* やること一覧:
1. 文書の抜粋によると、『モッシュピット episode.0』の映像はおよそ何分ですか。
2. 『モッシュピット episode.0』の感想を綴った文書の抜粋を、最後の文の後から書き継いでください。

* 文書の抜粋:
•••••

無題

『モッシュピット episode.0』

『モッシュピット』本編DVDの特典、付属ディスクです。「なぜハマジムがモッシュピットという映画を撮ることになったのか」といういきさつが約17分の短い映像になっています。

内容的にも、入手経路(ハマジムサイトの購入特典)も見る人をかなり限定したものではありますが、これが本当に素晴らしくて泣いてます。

以前ここにも感想を書いた『モッシュピット・プロローグ版』のことだとばかり思ってたんで、再生して初めて「あれ、違う」と知りました。私はハマジム側からモッシュピットに出てくるミュージシャンを知ったクチであり、ハマジム自体にもたくさん関わってきてしまってるので、このあとは完全にハマジムサイドの目線だけでのお話です。

•••••

* 提供された情報:
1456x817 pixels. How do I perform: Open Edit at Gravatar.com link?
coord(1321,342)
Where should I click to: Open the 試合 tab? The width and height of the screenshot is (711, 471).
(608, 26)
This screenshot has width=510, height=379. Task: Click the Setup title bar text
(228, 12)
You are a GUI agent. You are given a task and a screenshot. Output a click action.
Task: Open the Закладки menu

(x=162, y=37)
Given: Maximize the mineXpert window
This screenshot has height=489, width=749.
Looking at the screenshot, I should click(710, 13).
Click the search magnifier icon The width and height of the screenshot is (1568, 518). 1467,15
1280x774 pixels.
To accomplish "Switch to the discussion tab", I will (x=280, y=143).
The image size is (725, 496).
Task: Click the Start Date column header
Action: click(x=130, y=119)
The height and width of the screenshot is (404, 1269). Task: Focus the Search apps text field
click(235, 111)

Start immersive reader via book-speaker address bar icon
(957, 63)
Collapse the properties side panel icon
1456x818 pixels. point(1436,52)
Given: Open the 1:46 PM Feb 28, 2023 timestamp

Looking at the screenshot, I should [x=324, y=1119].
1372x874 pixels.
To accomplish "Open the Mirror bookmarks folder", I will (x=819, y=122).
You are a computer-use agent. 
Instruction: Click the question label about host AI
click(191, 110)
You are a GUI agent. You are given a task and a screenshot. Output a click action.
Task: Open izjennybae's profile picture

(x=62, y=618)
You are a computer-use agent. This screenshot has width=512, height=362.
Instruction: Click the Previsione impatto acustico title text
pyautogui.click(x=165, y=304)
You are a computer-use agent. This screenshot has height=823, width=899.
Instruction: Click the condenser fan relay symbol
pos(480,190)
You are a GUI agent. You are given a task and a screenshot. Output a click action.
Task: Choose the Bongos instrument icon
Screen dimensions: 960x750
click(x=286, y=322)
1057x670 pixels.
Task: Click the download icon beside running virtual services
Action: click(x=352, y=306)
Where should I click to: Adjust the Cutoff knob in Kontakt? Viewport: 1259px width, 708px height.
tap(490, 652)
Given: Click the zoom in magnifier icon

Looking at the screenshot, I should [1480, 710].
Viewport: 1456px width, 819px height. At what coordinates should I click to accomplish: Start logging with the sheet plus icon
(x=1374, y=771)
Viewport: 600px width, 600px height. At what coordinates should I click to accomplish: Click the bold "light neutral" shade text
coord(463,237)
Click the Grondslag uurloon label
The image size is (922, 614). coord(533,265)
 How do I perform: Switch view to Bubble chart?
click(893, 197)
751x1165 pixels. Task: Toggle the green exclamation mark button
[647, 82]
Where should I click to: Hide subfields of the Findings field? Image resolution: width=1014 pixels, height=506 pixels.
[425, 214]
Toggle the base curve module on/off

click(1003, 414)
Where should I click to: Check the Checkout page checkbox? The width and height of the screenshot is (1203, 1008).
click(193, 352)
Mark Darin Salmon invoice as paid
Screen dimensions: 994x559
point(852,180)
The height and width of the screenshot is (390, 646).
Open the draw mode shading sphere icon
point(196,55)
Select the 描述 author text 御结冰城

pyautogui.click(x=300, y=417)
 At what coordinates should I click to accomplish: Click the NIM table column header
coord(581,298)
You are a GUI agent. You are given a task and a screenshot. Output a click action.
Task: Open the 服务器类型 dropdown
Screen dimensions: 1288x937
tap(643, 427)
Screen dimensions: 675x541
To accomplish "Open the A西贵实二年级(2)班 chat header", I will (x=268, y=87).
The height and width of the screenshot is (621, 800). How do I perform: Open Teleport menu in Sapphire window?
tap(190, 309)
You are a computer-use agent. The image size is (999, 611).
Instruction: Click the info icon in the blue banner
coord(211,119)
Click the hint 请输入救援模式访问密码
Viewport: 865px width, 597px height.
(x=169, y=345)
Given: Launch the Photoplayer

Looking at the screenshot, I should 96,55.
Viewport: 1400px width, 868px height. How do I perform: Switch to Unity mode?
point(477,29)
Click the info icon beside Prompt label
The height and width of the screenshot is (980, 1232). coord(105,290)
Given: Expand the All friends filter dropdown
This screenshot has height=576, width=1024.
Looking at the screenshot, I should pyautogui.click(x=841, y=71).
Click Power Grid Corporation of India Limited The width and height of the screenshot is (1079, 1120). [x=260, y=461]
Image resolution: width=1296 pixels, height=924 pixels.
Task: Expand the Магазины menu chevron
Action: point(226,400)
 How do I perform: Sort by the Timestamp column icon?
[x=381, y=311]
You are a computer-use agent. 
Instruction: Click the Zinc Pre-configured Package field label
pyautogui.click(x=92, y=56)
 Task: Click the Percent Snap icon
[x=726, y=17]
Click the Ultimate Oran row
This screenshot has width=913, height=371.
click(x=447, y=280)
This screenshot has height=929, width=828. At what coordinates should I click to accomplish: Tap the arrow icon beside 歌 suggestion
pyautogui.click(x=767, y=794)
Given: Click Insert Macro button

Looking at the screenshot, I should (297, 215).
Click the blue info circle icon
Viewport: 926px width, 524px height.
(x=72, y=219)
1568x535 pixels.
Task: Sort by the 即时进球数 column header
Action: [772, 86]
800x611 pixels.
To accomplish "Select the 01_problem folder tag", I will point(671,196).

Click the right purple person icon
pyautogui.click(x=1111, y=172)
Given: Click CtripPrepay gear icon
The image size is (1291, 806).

•••••

* 順番どおりの出力:
1. 約17分です。

2.
『テレキャノ』劇場公開でヒットを飛ばしたAVメーカー、ハマジムは、いくつかの劇場公開作品を経て『モッシュピット』に流れ込みました。この流れ、特に『モッシュピット』の登場に違和感を持ったハマジムファンは少なからずいたように感じています。

何度もいうけどハマジムはAVメーカーです。『テレキャノ』で多くのファンをつかんだ翌年に劇場公開した『どついたるねんライブ』は分かる。ライブとセックスの邂逅だから。その後の『501』もまだ分かる。テレキャノの立役者、ビーバップみのる監督だから。そこへいきなり「次は東京アンダーグラウンドです」とかいわれても、唐突感あったと思うのです。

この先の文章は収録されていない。